(Exercise data)

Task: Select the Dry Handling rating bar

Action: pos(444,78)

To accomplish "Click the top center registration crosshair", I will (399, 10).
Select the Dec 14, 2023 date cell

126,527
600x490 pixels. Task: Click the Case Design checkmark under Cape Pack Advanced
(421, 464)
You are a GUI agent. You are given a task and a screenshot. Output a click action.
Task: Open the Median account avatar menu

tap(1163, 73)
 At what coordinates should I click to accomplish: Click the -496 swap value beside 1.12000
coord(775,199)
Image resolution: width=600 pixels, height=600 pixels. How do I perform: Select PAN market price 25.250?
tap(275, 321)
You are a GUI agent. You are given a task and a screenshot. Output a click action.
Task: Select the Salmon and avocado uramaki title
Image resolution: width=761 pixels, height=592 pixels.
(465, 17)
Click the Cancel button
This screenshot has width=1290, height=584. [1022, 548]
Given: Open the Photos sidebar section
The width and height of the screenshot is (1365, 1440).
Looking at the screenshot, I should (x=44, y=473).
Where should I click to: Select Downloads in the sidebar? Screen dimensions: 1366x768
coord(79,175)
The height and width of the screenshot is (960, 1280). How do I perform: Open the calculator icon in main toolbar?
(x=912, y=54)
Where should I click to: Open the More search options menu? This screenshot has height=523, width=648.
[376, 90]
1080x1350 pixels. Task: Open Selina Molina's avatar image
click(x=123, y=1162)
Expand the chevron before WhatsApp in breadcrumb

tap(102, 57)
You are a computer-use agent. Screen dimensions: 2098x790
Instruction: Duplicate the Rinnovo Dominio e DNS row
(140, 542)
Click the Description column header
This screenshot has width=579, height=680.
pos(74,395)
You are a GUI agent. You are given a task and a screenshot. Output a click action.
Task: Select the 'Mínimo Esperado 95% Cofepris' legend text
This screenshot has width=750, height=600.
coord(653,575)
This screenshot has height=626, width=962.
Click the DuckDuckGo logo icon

(End Exercise data)

▶ _Exercise_: Only the lines from the one holding "This screenshot has width=579, height=680." through the end of the records should appear in the answer, each repeated exactly.

▶ _Result for this task_:
This screenshot has width=579, height=680.
pos(74,395)
You are a GUI agent. You are given a task and a screenshot. Output a click action.
Task: Select the 'Mínimo Esperado 95% Cofepris' legend text
This screenshot has width=750, height=600.
coord(653,575)
This screenshot has height=626, width=962.
Click the DuckDuckGo logo icon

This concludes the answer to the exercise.